Consigne 1
Recopiez mot pour mot toutes les lignes des entrées enregistrées ci-dessous, en omettant les images.

Extrait
········

L’Innocence des Musulmans : ce que révèlent les réactions au film

Un film satirique à l’égard du Prophète Mahomet, L’Innocence des Musulmans, produit par un américain, a été récemment  diffusé sur internet.  Ce film a conduit à des réactions violentes dans certains pays Arabes. Ceux qui ont été les plus violents sont ceux qui ont joui récemment de l’appui américain et occidental pour leur « libération » des régimes dictatoriaux, à savoir, l’Égypte où les réactions ont commencé en premier, la Libye, la Tunisie et le Yémen.

Dans tous ces pays, la cible des violences a été l’ambassade américaine.

En Libye, une attaque en règle avec des hommes armés à visage découvert a eu lieu le 11 Septembre. Elle a duré plus de quatre heures et demi sans que les forces de l’ordre n’interviennent. Elle a fini par l’assassinat de l’ambassadeur américain, Chris Stevens, et deux autres membres du personnel.

········

Données enregistrées
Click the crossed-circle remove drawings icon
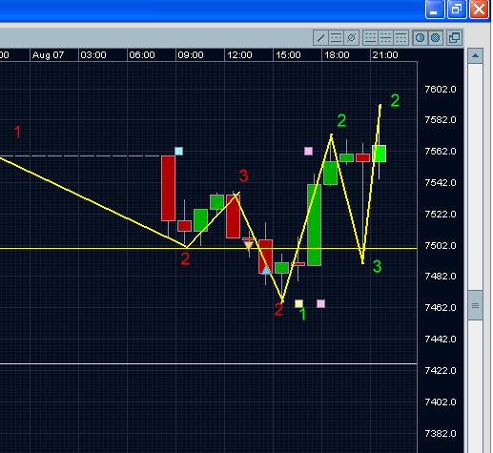Viewport: 493px width, 453px height. pyautogui.click(x=351, y=38)
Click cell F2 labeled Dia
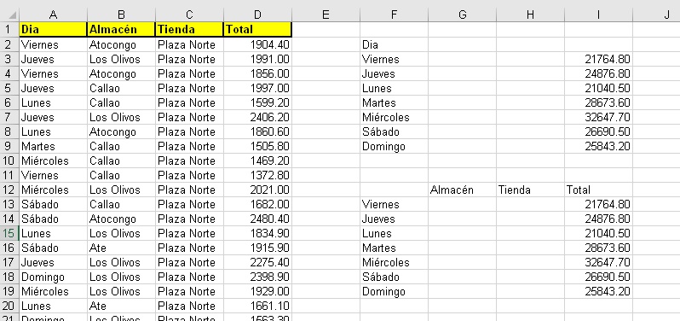Viewport: 680px width, 321px height. tap(394, 44)

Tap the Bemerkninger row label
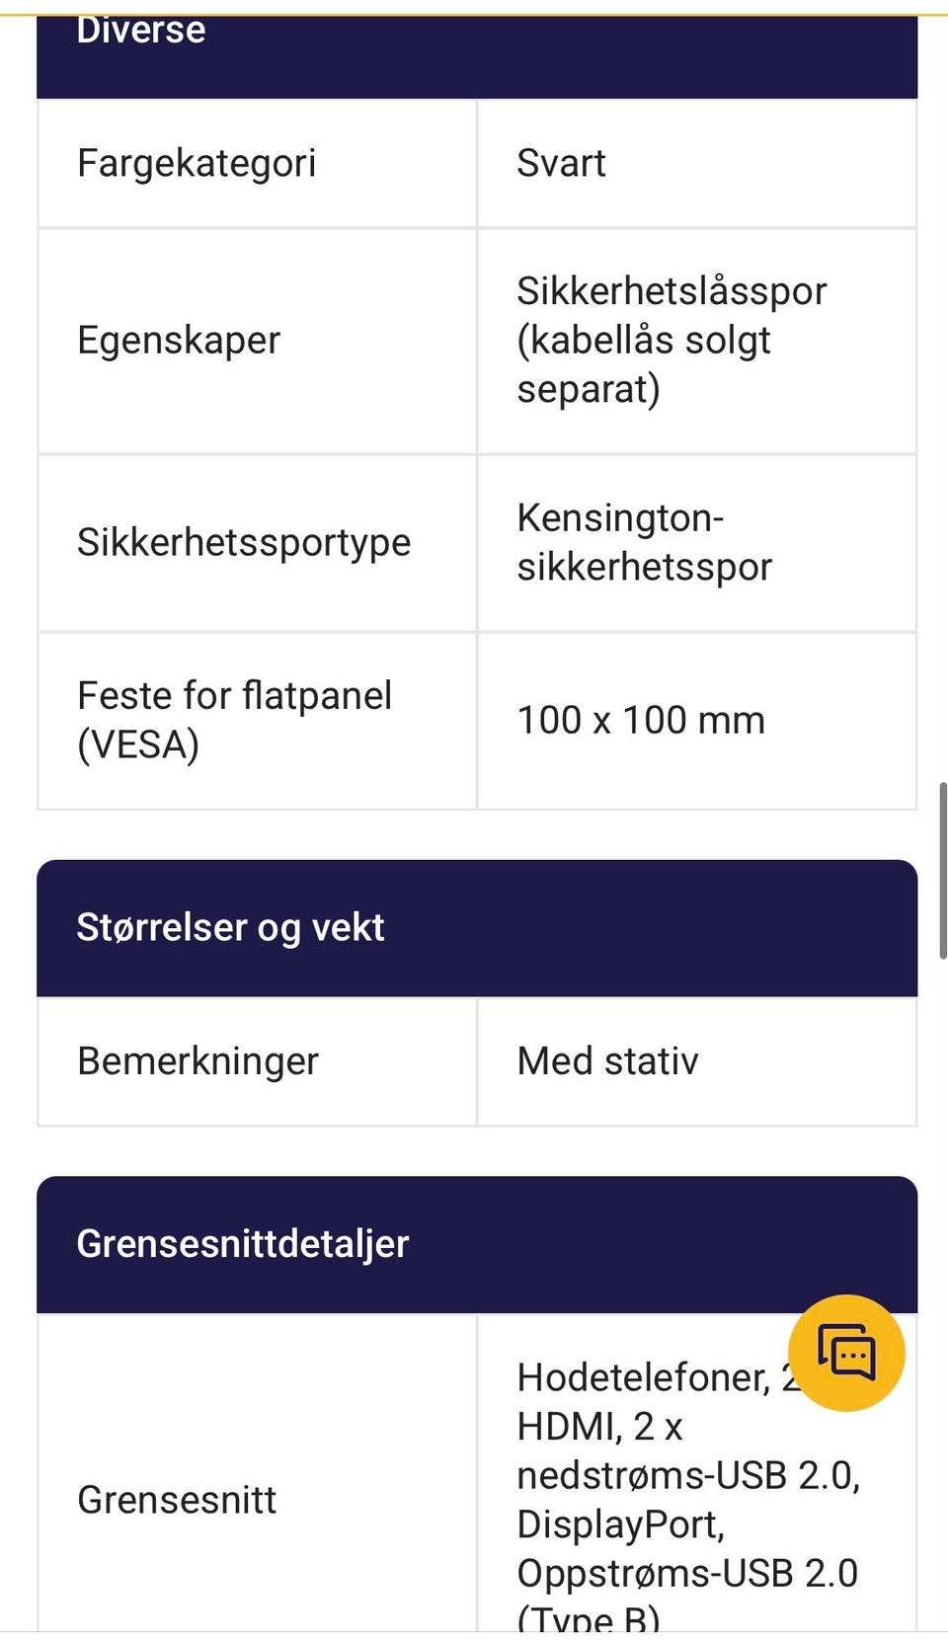198,1061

········

Consigne 2
D'après l'extrait, répondez s'il vous plaît à ces questions :
(a) Dans quel pays les réactions ont-elles commencé en premier ?
(b) Quelle a été la cible des violences dans tous ces pays ?
(c) À quelle date l'attaque en Libye a-t-elle eu lieu ?

Réponse attendue 1
Click the crossed-circle remove drawings icon
Viewport: 493px width, 453px height. pyautogui.click(x=351, y=38)
Click cell F2 labeled Dia
Viewport: 680px width, 321px height. tap(394, 44)

Tap the Bemerkninger row label
198,1061

Réponse attendue 2
(a) En Égypte.
(b) L'ambassade américaine.
(c) Le 11 septembre.